**Set exercise**. Write out the entries in the stretch from the line containing "The image size is (960, 740)." through the line containing "(x=792, y=414)", both lines included and the requests kept unchanged, and multiply each coordinate in the answers by 1.65, rounding to whole numbers with halves rounded up. Leave the pictures out of your answer.

[A run of records]

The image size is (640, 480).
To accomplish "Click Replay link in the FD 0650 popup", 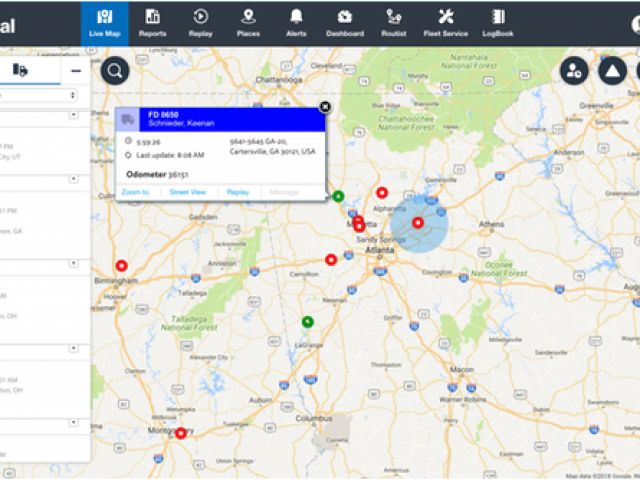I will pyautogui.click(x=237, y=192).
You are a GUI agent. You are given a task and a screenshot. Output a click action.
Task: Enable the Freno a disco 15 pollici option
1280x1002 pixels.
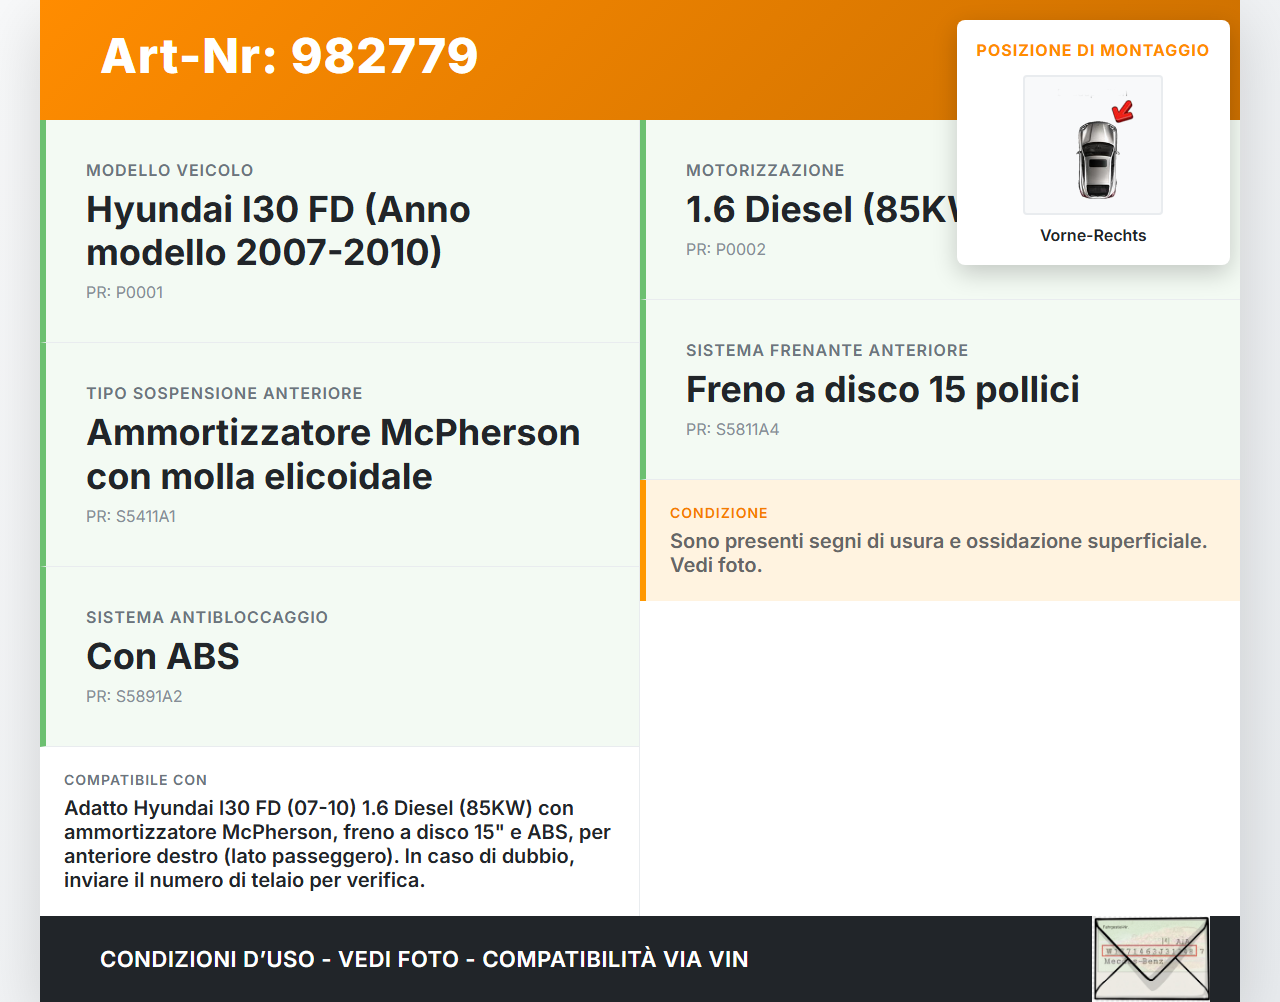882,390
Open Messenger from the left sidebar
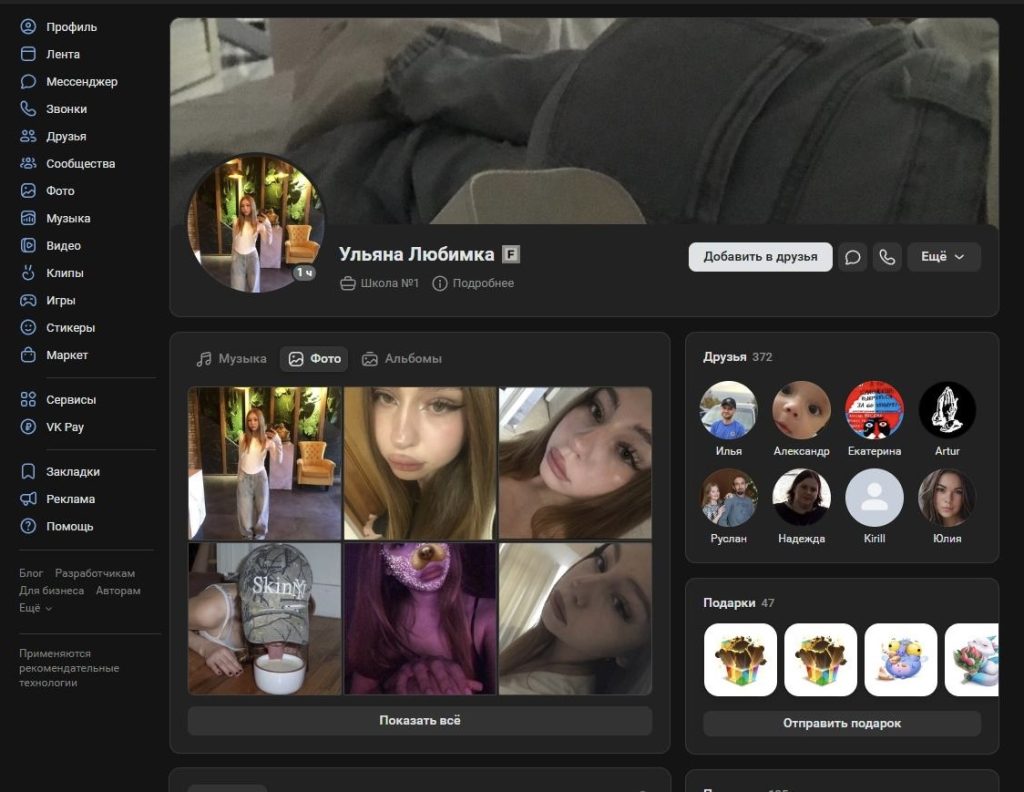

--

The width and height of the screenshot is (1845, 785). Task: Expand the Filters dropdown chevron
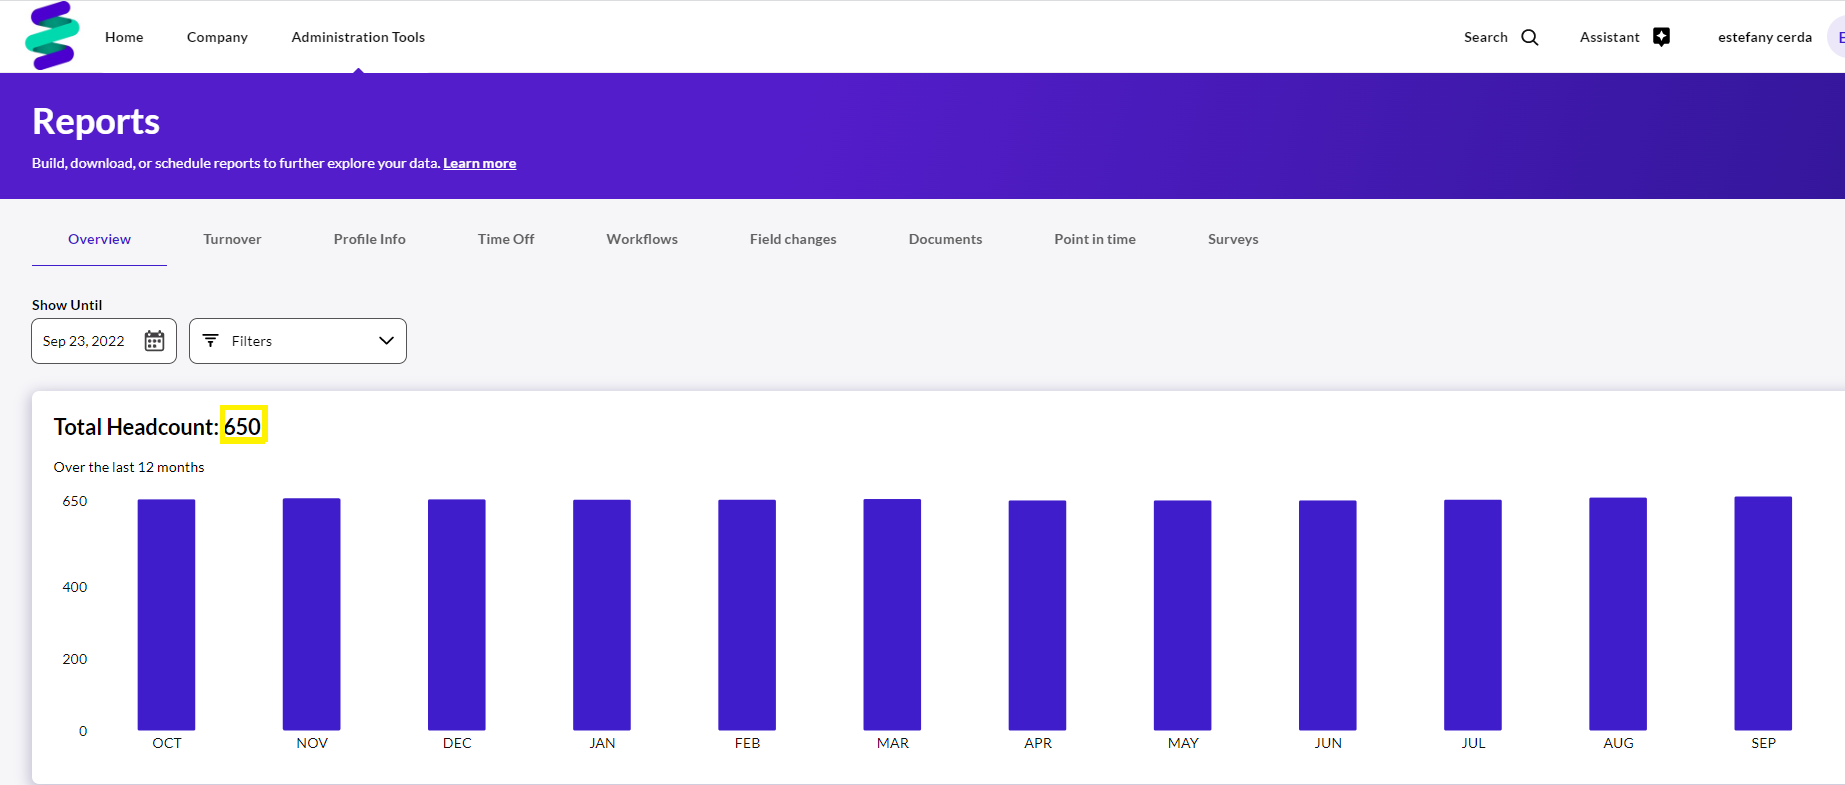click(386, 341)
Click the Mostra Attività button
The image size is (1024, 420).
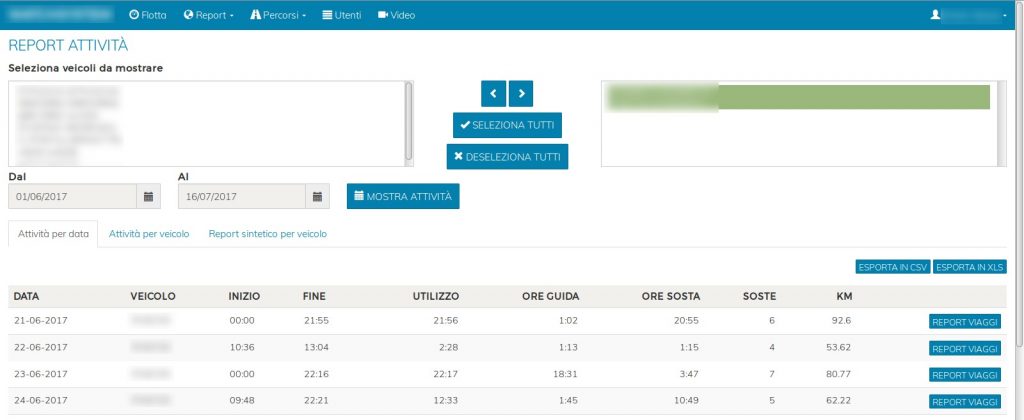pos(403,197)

---

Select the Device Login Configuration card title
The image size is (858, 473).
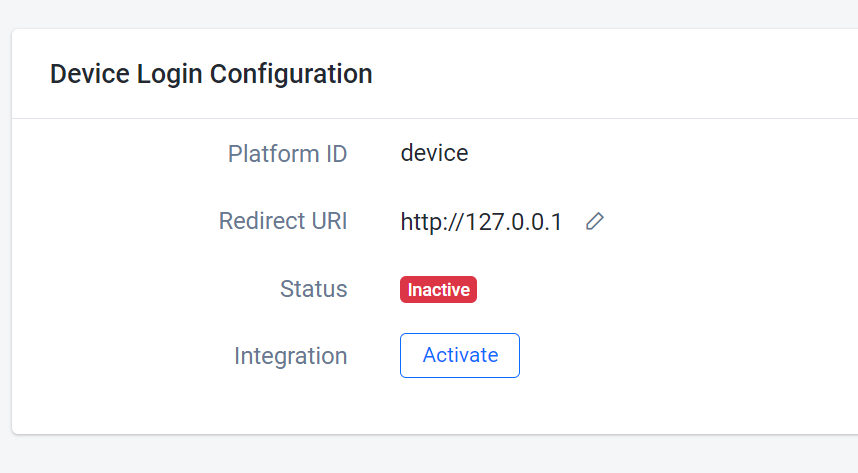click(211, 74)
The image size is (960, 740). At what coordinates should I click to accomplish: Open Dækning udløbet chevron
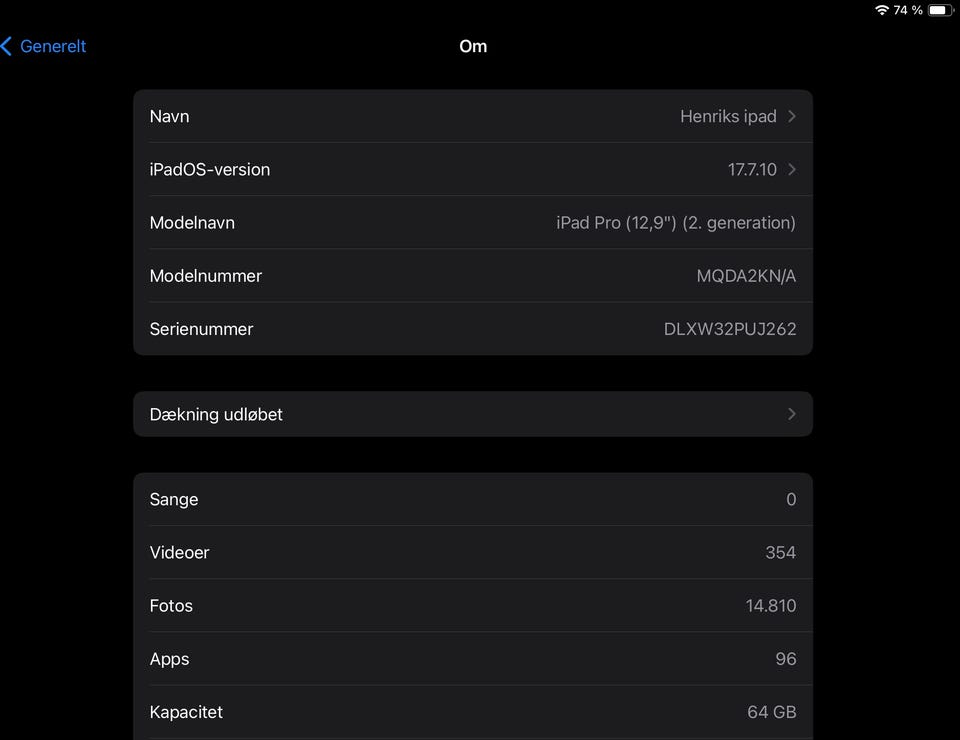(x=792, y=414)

**Result**.
The image size is (960, 740). At what coordinates should I click to accomplish: Open Dækning udløbet chevron
(x=1307, y=683)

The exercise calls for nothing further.